- Exercise instructions:
Exactly the lines from the one holding "Where should I click to: Jump" through the end of the material below must be printed, nothing more, and the pictures must be dropped.

- Raw data:
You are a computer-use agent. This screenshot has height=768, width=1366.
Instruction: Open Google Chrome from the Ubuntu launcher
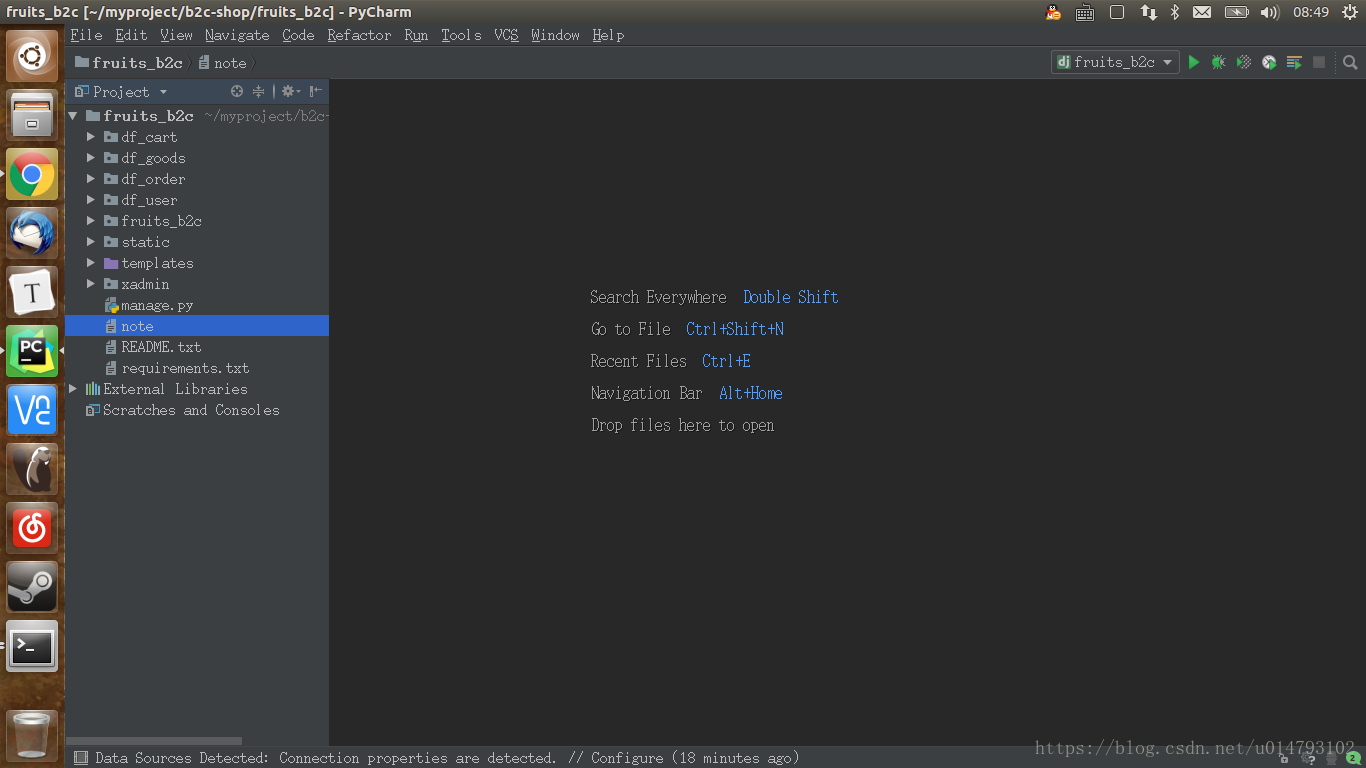pos(32,175)
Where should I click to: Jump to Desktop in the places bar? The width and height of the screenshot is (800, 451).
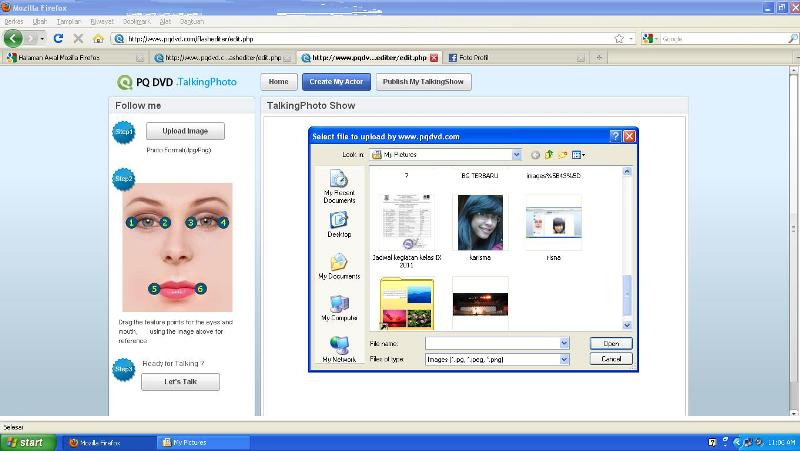338,224
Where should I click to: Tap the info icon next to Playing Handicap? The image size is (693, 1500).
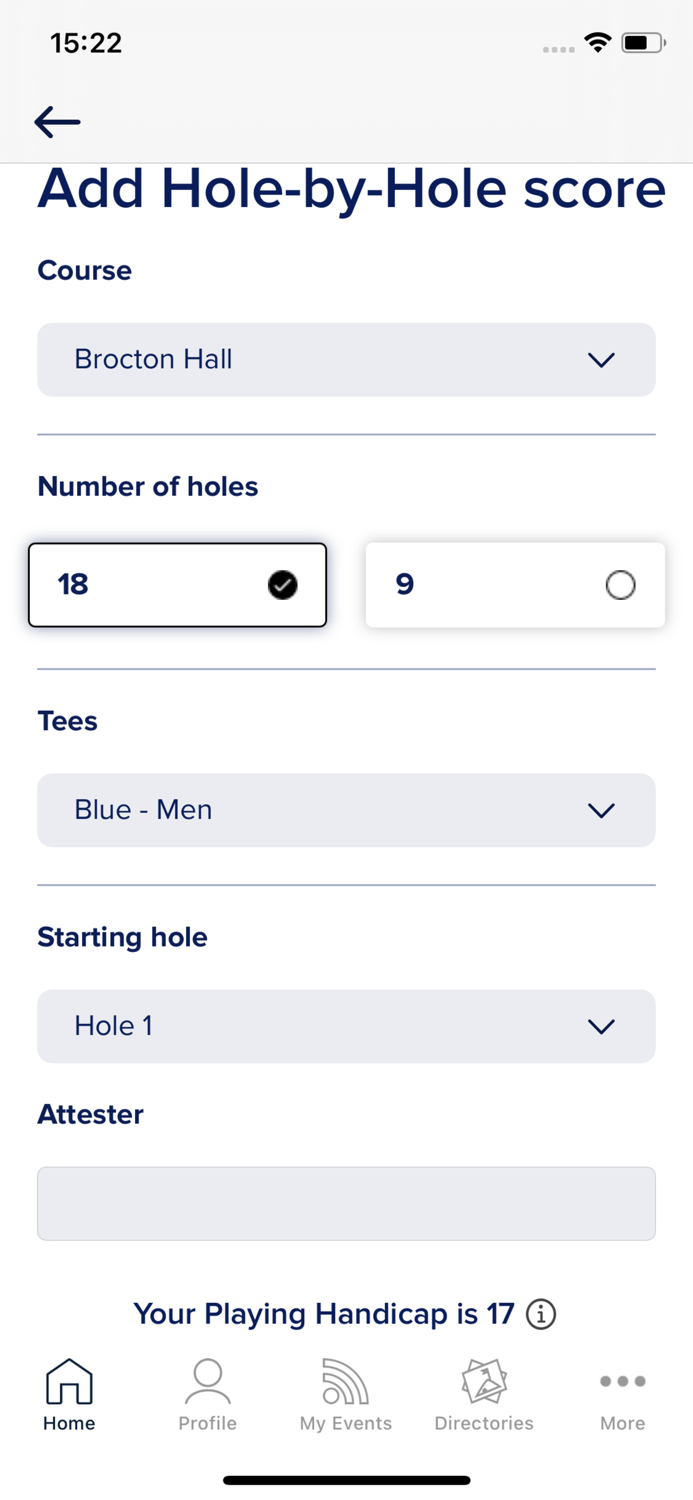click(540, 1315)
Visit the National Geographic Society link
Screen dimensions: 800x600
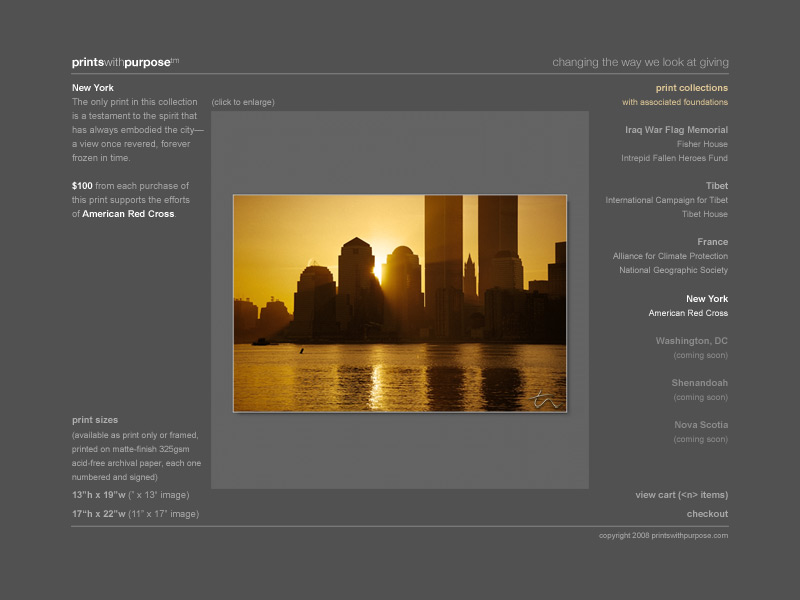(x=673, y=270)
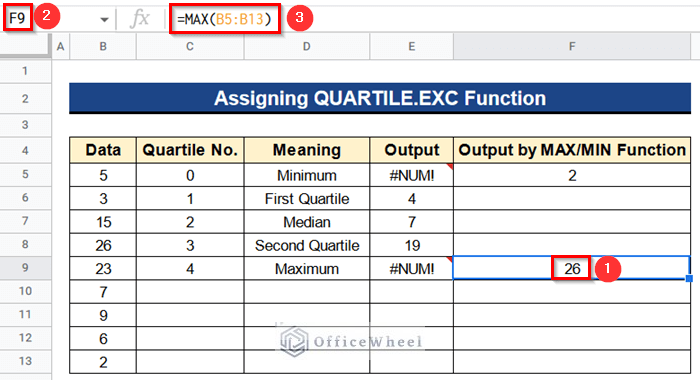This screenshot has width=700, height=380.
Task: Select cell B8 containing 26
Action: point(103,245)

- Answer for this exercise:
Where should I click to: Jump to Desktop in the places bar? The width and height of the screenshot is (800, 451).
338,224
Where should I click to: Tap the info icon next to Playing Handicap? The image size is (693, 1500).
click(540, 1315)
Visit the National Geographic Society link
Screen dimensions: 800x600
(x=673, y=270)
This screenshot has width=700, height=380.
Task: Select cell B8 containing 26
Action: point(103,245)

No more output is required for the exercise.